I’m very excited to begin my residency at the Beaverbrook Art Gallery today. I’ll be presenting RITES, a series of improvised performances and interventions that will explore the Gallery’s permanent collection and especially its physical space — how visitors inhabit it and how we relate to art with our bodies. I will be present in the Gallery and the Bruno Bobak Artist Residency Studio every day this week, creating work, leading workshops, and sharing with visitors. Please stop by if you’re in Fredericton!

St. Joseph the Worker,

patron of artisans,

craftsmen and laborers,

help me find holiness

in the labor of my hands.



This is how my show, Piecework: When We Were French, begins: the old woman who cleans the sanctuary of St. Joseph’s Cathedral in Burlington, Vermont, sets down her bucket and rags and prays before a statue of the church’s patron saint before she begins her work. In this moment on stage I, the actor, kneel before a statue of St. Joseph and speak this prayer (written by me) in my character’s voice, which is also my own voice. I am also about to begin my work. I chose to open the show this way so that in this moment, my character and I would collapse into each other. We both ask that our work be meaningful and useful.

My ancestors, who worked on farms, in mills, in their homes and the homes of others, might have prayed this Novena to St. Joseph, who is the patron saint of labourers:

Joseph, patron saint of workers,
blending skill with charity,
silent carpenter, we praise you!
Joining work with honesty,
you taught Christ with joy to labor,
sharing his nobility.

Joseph, close to Christ and Mary,
lived with them in poverty,
shared with them their home and labor,
worked with noble dignity.
May we seek God’s will as you did,

leader of his family!

Joseph, inspiration for workers,
man of faith and charity,
make us honest, humble, faithful,
strong with Christ’s true liberty,

Make our labor and our leisure
fruitful to eternity!

Joseph is the least exalted member of the holy family, and where he is exalted, it is mostly for the grace and steadfastness with which he accepts his subordinate position. Here, he is praised for his silence, humility, and honesty, which are tied to his vocation as a father and his trade a carpenter, which he passed on to his son. His ability to find joy in his work, to bear his poverty with dignity, to serve his family, to endure difficulty without complaint makes him an admirable patron.

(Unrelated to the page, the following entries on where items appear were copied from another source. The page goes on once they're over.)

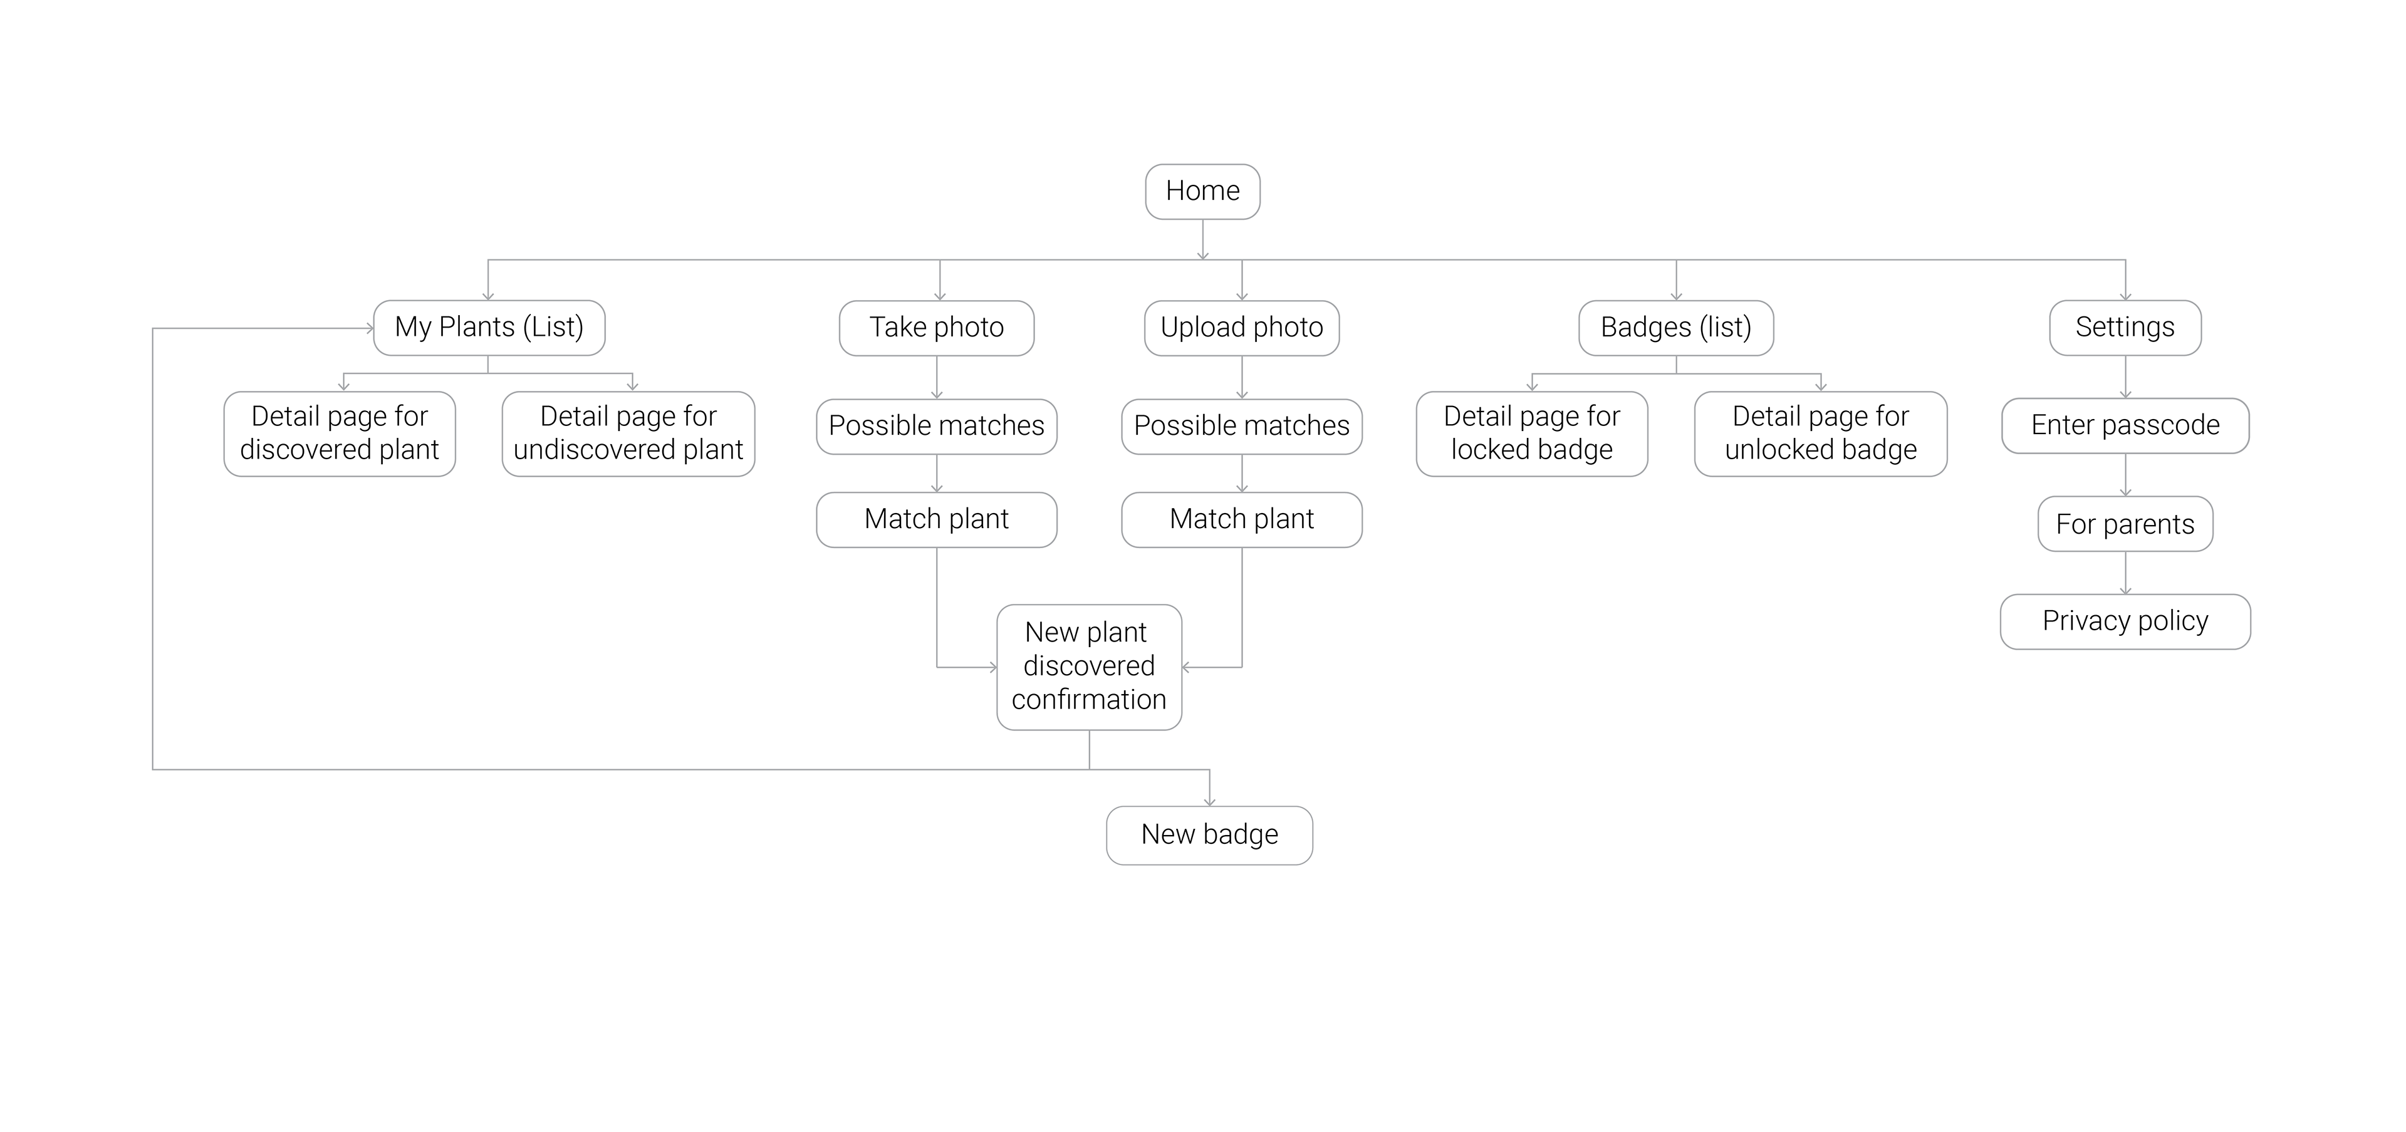Click the Badges (list) box

click(1676, 328)
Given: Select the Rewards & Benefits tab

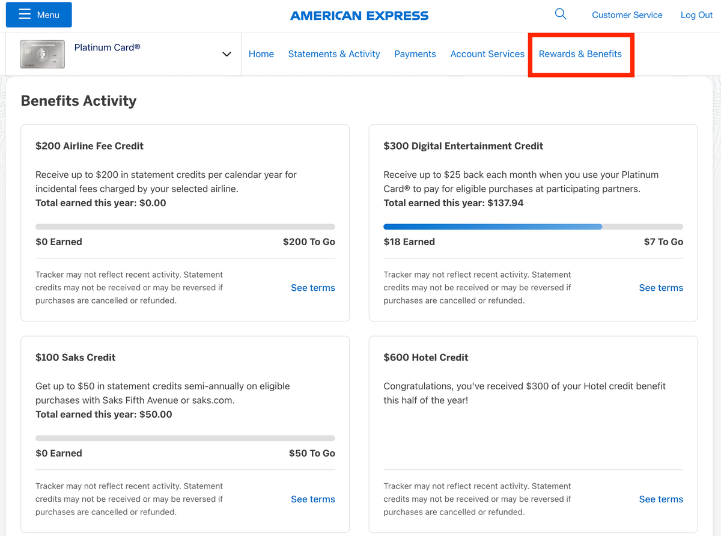Looking at the screenshot, I should 580,54.
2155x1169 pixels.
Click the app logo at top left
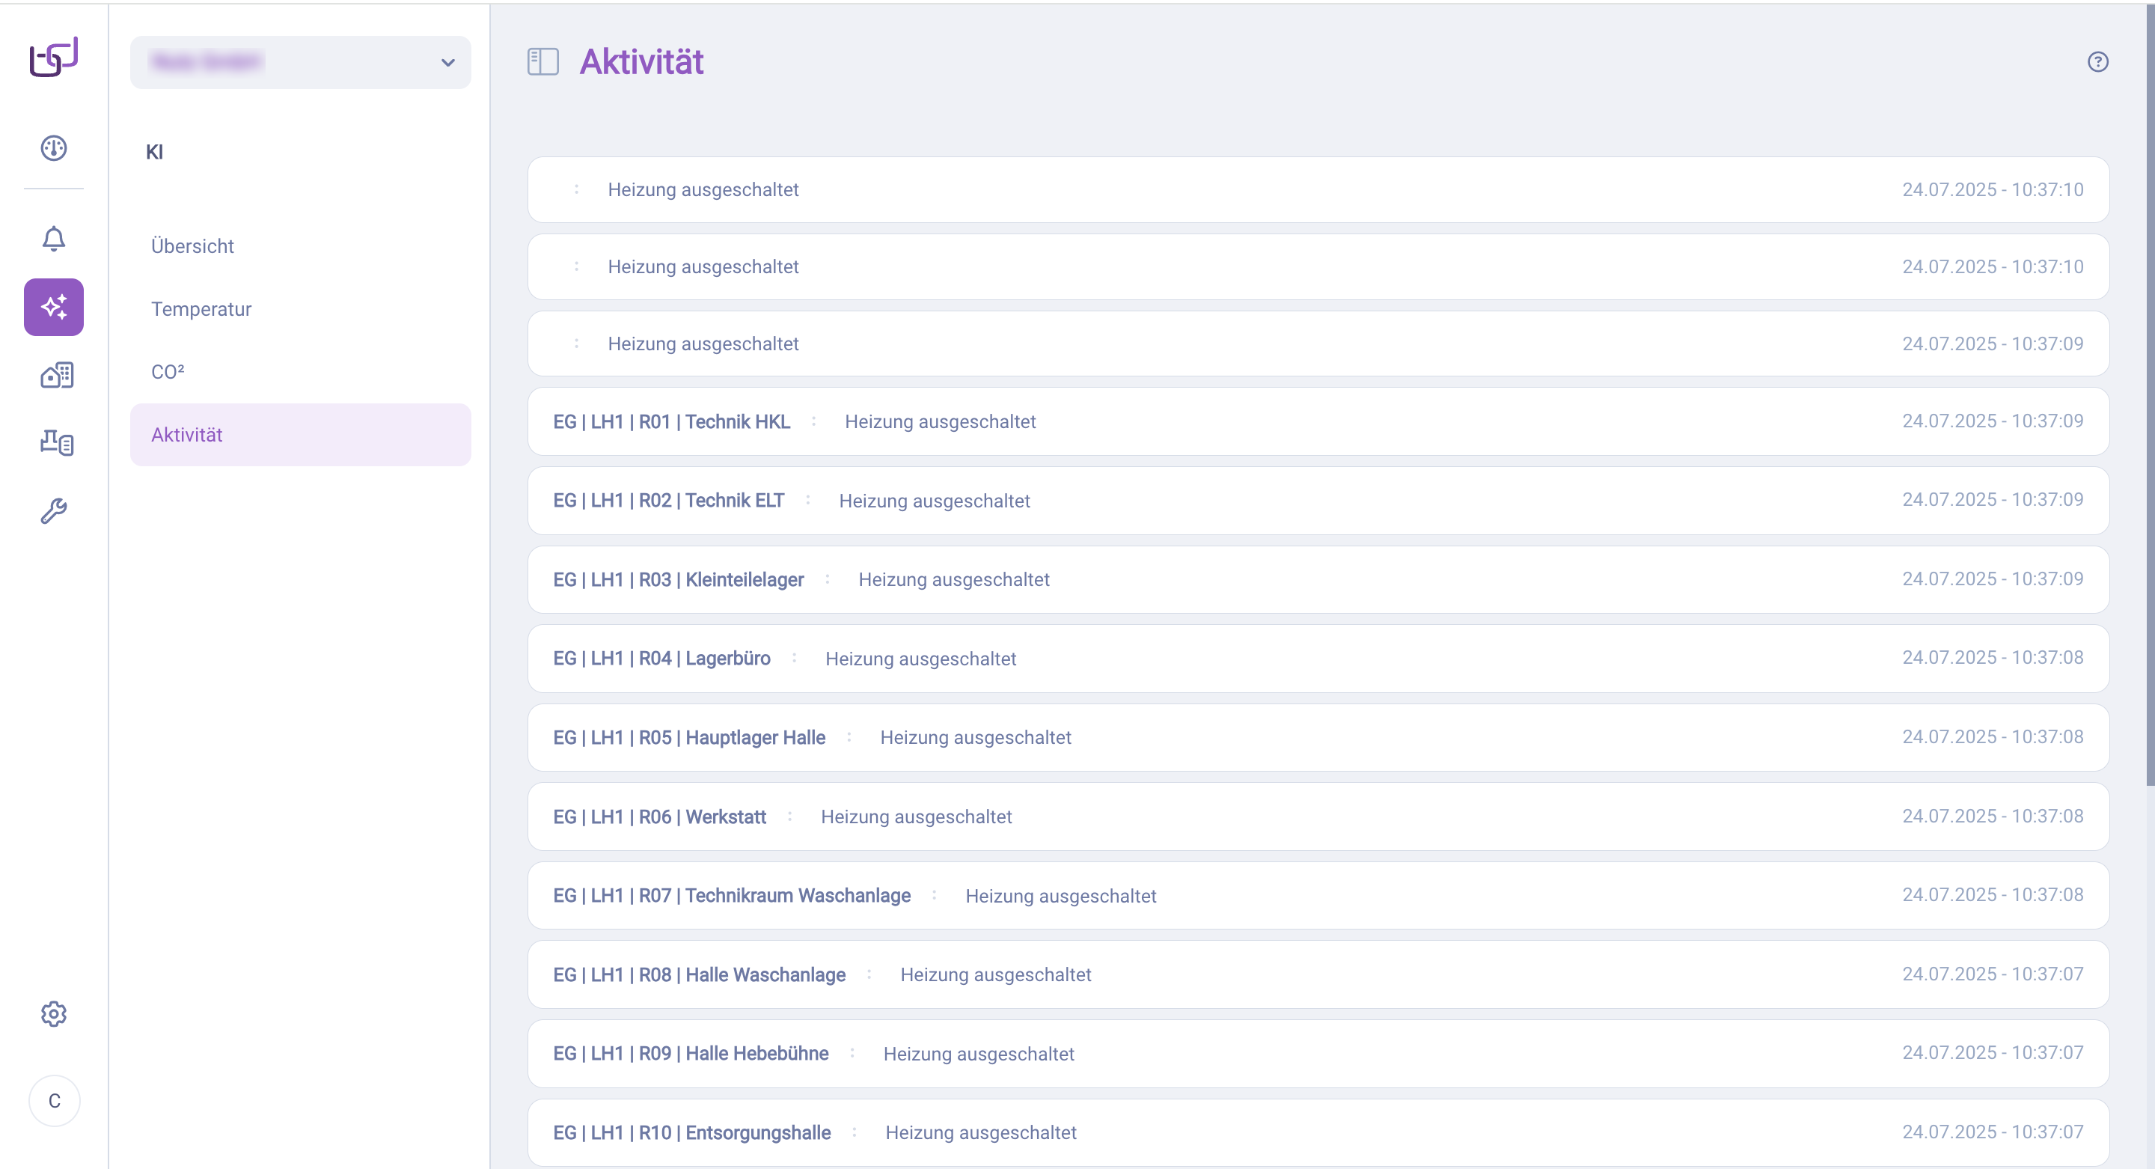coord(54,57)

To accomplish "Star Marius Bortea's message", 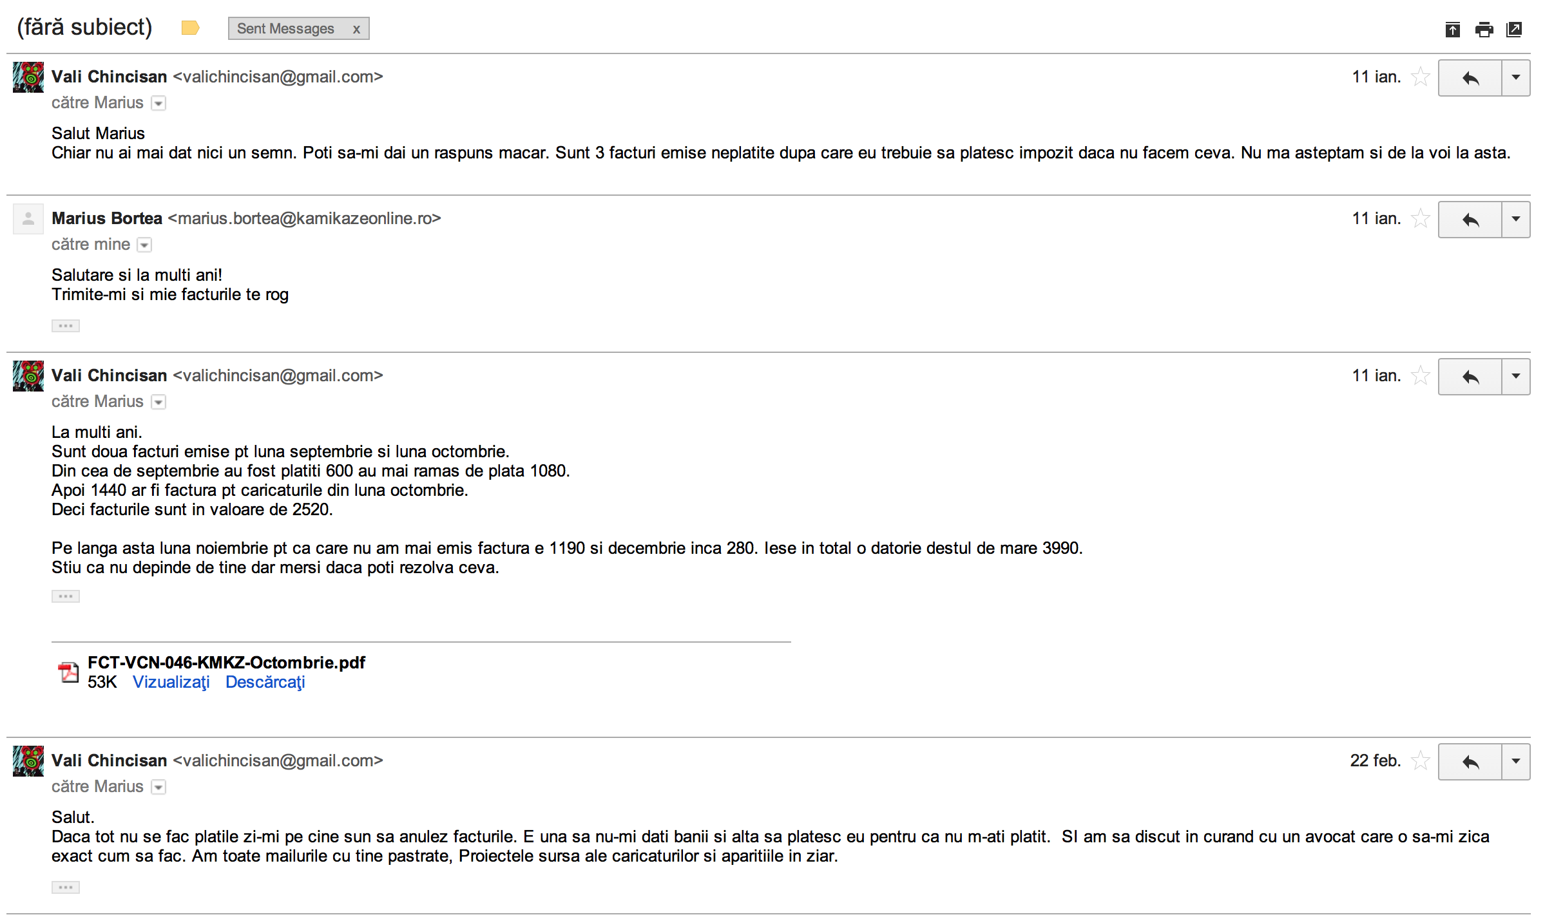I will tap(1420, 219).
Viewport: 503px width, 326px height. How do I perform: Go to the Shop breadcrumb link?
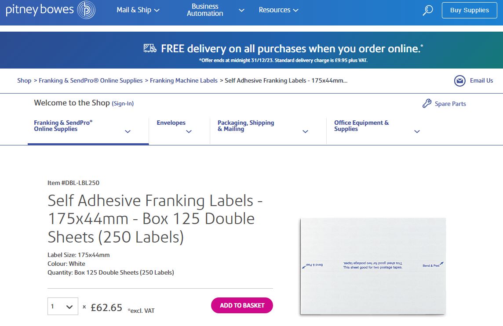click(x=24, y=80)
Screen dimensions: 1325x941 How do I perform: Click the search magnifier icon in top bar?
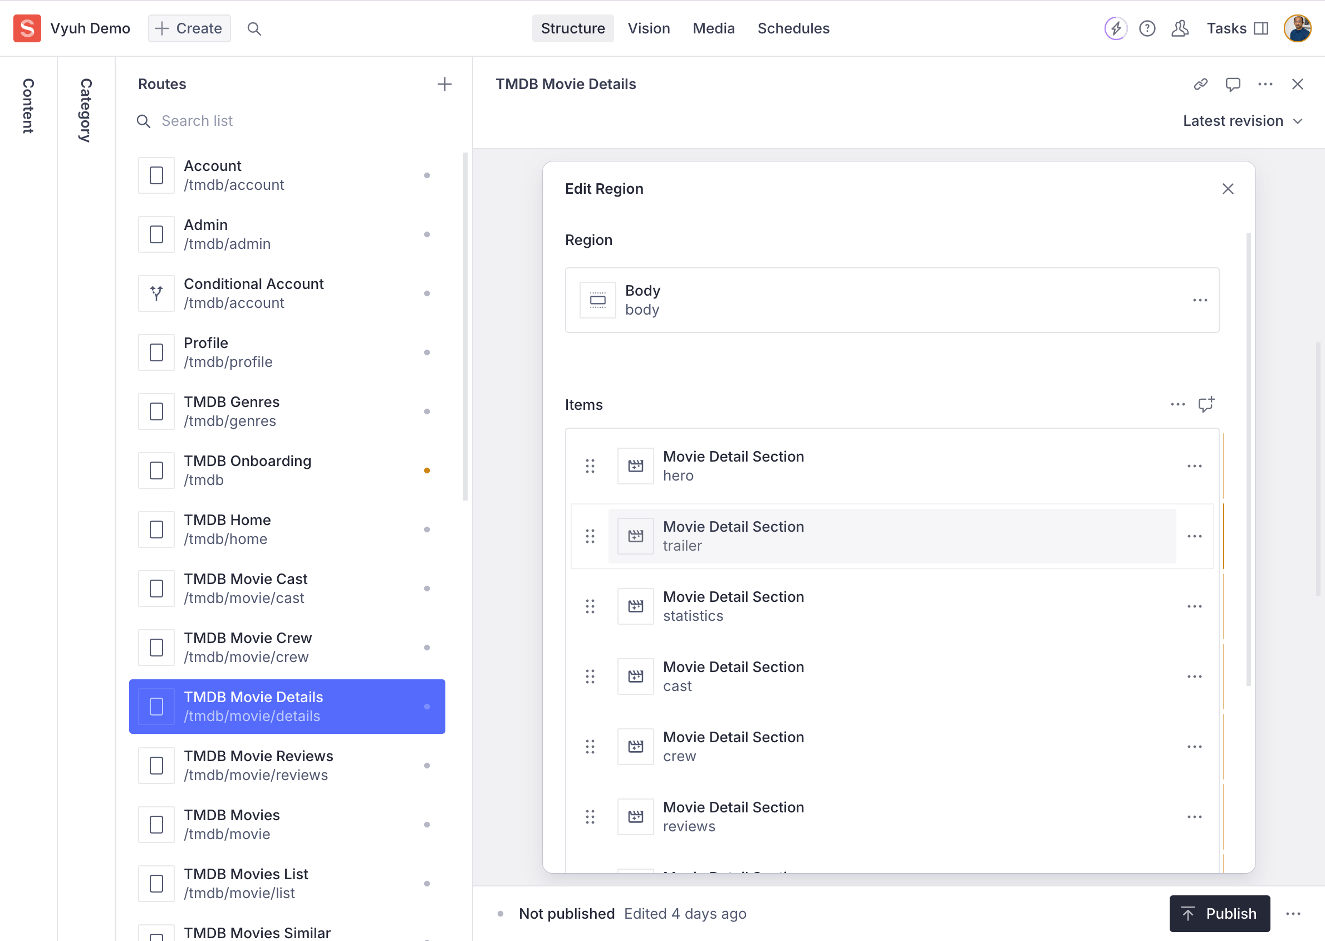(254, 28)
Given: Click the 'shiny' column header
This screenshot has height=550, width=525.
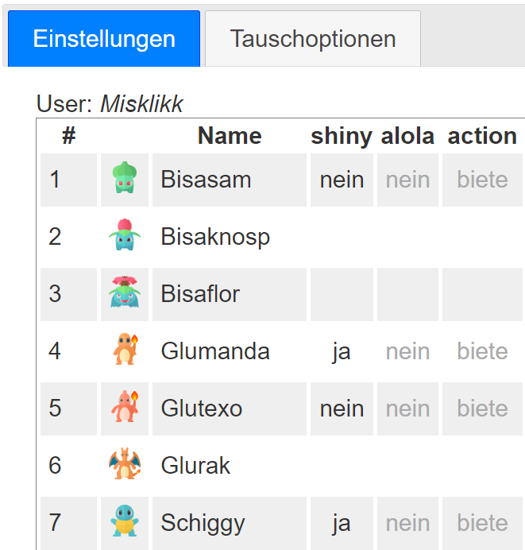Looking at the screenshot, I should (x=342, y=136).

I keep the statue of St. Joseph that began as a Piecework prop in the space where I work at home, and I usually bring him with me when I work elsewhere, if I can. He is with me this week as I begin my residency at the Beaverbrook Art Gallery, a reminder of my ancestors and their manual labour.

I contemplate the connection between their work and mine. I think about how they performed labour with their bodies, and I think about how artists, too —particularly performing artists like myself— work with their bodies. How is the physical labour associated with my work different from and similar to that of my grandmothers’ and grandfathers’ work? Why is physical labour usually described as “unskilled”? Can work performed by the body be creative? How do different bodies do different work? What is the role of the body in the life of the mind?

These questions are a starting point for my work this week, as I begin to approach RITES, a series of performances and interventions that I will be creating in the Beaverbrook Art Gallery, both independently and in collaboration with visitors. RITES will pose questions about how we create and look at art, particularly in the museum setting. While some RITES will respond to works within the Gallery’s collection, others will explore those silent and invisible aspects of the museum that nonetheless define the visitor experience: What is omitted, not shown, or hidden from view? What does it mean to be a “visitor”? What are the rules, spoke or unspoken, of the visit? Do the artworks speak? Who can hear them? Who can talk back?

I will post more thoughts here as the week progresses. I look forward to sharing the experience with you.